Stored records
□ □ □ □ □
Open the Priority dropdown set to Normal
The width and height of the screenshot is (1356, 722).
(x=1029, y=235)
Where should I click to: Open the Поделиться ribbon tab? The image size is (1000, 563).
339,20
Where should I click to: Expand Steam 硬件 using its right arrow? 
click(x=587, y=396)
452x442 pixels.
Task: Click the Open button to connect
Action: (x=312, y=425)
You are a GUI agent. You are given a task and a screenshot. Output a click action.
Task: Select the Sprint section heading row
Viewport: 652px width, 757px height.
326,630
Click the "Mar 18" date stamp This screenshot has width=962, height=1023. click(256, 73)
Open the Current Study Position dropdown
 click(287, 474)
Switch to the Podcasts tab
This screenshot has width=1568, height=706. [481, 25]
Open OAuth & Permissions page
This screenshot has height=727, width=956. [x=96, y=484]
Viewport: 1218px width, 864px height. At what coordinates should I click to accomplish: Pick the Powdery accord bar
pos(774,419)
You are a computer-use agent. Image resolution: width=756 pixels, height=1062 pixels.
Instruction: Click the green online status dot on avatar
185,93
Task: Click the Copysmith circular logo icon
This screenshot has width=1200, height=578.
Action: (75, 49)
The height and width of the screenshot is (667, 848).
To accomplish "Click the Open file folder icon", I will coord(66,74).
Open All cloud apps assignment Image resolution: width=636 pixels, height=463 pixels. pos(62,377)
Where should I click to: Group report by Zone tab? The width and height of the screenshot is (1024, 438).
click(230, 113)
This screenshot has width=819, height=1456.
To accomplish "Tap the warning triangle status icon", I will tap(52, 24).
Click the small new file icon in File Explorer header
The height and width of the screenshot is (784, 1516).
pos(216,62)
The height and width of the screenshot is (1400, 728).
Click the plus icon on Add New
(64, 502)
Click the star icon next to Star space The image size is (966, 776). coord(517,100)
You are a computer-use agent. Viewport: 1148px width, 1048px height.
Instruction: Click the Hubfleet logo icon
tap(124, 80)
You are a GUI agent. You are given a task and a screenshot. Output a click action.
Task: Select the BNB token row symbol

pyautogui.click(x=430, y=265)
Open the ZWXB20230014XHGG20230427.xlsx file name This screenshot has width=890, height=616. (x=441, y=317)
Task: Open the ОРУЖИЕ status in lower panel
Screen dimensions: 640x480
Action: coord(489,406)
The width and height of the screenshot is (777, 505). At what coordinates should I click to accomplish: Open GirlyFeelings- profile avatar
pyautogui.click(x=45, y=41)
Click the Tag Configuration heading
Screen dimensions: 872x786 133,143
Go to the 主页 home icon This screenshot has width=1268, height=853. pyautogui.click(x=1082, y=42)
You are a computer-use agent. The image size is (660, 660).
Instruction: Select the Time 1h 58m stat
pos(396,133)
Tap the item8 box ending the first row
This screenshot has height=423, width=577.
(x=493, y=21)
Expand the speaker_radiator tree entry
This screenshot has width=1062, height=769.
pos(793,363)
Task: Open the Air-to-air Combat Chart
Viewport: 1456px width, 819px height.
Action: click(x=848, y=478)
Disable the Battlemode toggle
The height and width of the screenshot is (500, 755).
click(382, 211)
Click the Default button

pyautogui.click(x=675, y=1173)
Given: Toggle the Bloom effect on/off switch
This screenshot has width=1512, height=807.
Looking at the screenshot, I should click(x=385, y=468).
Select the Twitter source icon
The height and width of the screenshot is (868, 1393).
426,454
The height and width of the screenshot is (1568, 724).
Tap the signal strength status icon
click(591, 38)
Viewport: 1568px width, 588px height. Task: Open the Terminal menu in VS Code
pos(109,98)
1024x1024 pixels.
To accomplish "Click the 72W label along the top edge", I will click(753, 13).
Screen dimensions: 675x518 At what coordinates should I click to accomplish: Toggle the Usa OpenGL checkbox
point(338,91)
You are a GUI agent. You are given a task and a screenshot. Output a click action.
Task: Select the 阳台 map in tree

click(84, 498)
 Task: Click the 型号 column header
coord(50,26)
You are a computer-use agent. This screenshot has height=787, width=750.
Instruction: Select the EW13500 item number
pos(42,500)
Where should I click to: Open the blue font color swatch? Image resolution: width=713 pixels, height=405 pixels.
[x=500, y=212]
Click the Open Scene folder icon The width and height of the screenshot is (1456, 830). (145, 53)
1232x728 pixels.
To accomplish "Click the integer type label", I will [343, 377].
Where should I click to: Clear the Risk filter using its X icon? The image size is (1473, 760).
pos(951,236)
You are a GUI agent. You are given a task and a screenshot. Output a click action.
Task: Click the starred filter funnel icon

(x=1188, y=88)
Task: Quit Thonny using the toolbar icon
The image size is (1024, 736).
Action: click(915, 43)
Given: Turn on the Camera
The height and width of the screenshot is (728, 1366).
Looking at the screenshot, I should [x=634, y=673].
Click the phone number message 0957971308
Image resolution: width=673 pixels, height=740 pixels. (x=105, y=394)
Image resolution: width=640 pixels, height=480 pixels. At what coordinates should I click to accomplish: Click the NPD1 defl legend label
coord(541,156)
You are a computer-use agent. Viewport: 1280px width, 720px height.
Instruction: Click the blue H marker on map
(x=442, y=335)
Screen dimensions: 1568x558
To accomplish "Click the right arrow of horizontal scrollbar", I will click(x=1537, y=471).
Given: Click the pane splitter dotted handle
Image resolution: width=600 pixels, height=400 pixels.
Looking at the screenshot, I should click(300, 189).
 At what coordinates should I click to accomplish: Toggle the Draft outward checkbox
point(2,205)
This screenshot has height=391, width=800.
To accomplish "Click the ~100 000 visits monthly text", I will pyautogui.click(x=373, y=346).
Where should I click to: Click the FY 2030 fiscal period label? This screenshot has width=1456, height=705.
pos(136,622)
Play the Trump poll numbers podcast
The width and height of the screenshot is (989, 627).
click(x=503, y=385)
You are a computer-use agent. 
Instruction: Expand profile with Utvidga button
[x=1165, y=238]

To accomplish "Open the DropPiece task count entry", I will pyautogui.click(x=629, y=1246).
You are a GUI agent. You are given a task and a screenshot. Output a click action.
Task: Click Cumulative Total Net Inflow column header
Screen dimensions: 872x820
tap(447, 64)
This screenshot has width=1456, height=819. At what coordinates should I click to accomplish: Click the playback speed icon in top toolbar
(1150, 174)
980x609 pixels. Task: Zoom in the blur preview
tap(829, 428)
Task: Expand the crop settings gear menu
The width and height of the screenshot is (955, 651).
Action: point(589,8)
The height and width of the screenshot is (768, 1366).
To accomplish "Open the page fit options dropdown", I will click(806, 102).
□ □ □ □ □
→ **Task directions**
Show the lines from the data above that contain the string "entry".

→ **Task output**
Expand the speaker_radiator tree entry
To accomplish "Open the DropPiece task count entry", I will pyautogui.click(x=629, y=1246).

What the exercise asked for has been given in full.